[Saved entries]
◇ ◇ ◇ ◇ ◇

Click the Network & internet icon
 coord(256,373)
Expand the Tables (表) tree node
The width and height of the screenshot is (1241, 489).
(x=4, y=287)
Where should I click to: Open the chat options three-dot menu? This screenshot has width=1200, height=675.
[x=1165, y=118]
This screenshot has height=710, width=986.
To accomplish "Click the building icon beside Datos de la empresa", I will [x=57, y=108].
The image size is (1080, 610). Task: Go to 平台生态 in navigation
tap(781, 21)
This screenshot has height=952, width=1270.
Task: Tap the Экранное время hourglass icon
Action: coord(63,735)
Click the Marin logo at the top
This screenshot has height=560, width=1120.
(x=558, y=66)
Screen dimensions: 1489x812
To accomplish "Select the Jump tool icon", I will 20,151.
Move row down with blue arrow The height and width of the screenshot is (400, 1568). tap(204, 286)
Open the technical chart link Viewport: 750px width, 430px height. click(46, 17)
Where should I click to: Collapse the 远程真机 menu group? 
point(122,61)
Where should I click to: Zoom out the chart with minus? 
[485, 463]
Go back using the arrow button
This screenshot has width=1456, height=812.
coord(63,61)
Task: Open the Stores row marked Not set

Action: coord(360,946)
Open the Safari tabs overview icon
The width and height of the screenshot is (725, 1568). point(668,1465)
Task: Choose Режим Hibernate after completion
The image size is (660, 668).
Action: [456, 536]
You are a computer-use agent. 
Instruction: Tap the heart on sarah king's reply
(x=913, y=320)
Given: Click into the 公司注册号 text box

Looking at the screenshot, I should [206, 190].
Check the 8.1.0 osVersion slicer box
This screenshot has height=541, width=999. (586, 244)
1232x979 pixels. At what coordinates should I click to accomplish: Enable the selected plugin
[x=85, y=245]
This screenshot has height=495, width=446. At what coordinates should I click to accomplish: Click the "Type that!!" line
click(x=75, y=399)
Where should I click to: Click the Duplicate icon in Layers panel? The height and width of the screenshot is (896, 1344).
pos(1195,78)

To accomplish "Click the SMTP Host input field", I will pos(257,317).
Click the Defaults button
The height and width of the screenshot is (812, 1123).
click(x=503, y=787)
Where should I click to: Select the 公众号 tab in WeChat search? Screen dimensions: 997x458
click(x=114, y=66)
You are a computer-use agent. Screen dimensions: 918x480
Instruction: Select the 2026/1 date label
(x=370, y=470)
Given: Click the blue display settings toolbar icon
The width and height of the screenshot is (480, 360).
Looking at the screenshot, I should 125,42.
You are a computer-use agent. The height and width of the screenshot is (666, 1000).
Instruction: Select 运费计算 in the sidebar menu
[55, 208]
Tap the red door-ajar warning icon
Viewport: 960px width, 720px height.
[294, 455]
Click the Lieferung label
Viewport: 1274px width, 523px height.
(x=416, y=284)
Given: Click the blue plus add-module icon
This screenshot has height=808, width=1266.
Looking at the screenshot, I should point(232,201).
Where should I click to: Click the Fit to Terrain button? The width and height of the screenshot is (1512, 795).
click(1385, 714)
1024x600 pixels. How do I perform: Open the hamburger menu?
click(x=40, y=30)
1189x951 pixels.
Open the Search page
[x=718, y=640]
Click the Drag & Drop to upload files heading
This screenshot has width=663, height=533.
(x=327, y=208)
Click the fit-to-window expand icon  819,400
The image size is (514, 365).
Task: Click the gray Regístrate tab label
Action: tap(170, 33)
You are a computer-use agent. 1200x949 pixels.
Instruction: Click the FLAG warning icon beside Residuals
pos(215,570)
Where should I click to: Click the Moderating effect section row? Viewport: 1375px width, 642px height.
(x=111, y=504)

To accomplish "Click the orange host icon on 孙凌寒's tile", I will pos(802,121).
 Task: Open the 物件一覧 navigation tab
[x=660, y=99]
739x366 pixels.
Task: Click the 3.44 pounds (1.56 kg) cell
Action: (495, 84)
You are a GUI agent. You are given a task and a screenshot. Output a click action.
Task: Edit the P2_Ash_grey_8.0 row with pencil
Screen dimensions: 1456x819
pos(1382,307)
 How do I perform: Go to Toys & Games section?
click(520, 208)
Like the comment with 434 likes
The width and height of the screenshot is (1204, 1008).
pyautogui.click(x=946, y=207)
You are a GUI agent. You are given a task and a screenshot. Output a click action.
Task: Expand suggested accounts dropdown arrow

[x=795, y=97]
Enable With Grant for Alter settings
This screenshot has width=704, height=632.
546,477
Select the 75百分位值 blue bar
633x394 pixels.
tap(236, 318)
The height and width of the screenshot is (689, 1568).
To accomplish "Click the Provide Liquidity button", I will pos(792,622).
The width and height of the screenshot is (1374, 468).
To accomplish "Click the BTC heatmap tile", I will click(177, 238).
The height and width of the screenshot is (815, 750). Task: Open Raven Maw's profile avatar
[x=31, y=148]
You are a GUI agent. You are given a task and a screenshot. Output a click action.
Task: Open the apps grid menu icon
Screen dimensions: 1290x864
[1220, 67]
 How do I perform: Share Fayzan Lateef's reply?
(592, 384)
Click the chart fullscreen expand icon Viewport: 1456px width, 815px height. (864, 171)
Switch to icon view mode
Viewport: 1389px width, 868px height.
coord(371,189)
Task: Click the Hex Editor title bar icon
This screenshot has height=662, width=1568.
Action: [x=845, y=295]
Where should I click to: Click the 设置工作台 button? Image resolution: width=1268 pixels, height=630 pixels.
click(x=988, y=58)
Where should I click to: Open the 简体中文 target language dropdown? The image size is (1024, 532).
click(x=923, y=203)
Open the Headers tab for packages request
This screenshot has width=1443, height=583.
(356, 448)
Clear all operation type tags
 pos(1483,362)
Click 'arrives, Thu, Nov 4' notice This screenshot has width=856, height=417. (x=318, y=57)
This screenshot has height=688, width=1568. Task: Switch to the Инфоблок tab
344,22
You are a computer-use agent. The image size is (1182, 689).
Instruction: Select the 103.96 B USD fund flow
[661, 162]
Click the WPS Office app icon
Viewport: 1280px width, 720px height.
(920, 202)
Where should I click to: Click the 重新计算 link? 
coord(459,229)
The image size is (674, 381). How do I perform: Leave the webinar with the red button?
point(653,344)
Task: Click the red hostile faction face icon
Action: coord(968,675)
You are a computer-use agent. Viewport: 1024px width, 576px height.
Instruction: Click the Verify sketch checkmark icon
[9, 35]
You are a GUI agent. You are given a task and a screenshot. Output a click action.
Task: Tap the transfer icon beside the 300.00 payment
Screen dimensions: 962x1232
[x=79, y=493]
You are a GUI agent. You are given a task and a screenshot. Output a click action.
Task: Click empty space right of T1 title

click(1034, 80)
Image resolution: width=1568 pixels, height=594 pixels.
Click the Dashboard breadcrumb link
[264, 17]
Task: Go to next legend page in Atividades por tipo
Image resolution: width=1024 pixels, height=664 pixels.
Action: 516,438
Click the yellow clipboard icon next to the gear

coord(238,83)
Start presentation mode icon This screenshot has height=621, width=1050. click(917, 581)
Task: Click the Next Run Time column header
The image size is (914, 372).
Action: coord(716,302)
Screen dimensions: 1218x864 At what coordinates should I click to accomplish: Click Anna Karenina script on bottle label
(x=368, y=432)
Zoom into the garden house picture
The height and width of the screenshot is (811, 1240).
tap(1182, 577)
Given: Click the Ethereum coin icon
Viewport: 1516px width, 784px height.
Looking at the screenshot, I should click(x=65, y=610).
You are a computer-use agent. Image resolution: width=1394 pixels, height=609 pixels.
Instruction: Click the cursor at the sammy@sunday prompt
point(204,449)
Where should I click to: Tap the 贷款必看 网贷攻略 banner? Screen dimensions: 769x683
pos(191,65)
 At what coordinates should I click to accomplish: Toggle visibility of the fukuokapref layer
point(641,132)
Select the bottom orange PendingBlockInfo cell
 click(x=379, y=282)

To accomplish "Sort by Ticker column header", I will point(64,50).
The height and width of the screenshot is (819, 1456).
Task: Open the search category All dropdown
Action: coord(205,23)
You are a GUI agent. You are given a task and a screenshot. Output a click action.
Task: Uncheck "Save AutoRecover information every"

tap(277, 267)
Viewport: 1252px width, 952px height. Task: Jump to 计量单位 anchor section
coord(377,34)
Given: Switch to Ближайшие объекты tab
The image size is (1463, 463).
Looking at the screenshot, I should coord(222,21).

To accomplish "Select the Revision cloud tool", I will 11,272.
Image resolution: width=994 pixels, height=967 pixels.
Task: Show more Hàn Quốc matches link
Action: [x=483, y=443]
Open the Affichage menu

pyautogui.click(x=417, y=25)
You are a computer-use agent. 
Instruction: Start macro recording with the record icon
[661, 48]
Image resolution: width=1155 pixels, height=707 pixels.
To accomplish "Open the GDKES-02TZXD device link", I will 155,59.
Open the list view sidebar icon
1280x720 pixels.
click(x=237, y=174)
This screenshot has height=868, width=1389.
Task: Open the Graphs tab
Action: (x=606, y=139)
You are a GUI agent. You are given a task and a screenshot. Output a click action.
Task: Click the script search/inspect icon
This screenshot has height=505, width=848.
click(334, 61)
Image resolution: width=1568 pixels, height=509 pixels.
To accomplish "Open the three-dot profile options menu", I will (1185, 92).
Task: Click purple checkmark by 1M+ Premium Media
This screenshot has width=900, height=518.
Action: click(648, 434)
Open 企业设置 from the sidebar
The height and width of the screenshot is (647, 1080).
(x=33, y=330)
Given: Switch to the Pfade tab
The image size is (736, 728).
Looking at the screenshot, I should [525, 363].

◇ ◇ ◇ ◇ ◇

● **YOUR ASSIGNMENT**
Which lines hold the string "computer"? Copy all of them from the data above.

● **EXPECTED OUTPUT**
You are a computer-use agent. 
You are a computer-use agent. Screen dimensions: 918x480
You are a computer-use agent. The height and width of the screenshot is (666, 1000).
You are a computer-use agent. 1200x949 pixels.
You are a computer-use agent. The image size is (1182, 689).
You are a computer-use agent. Viewport: 1024px width, 576px height.
You are a computer-use agent. Image resolution: width=1394 pixels, height=609 pixels.
You are a computer-use agent. 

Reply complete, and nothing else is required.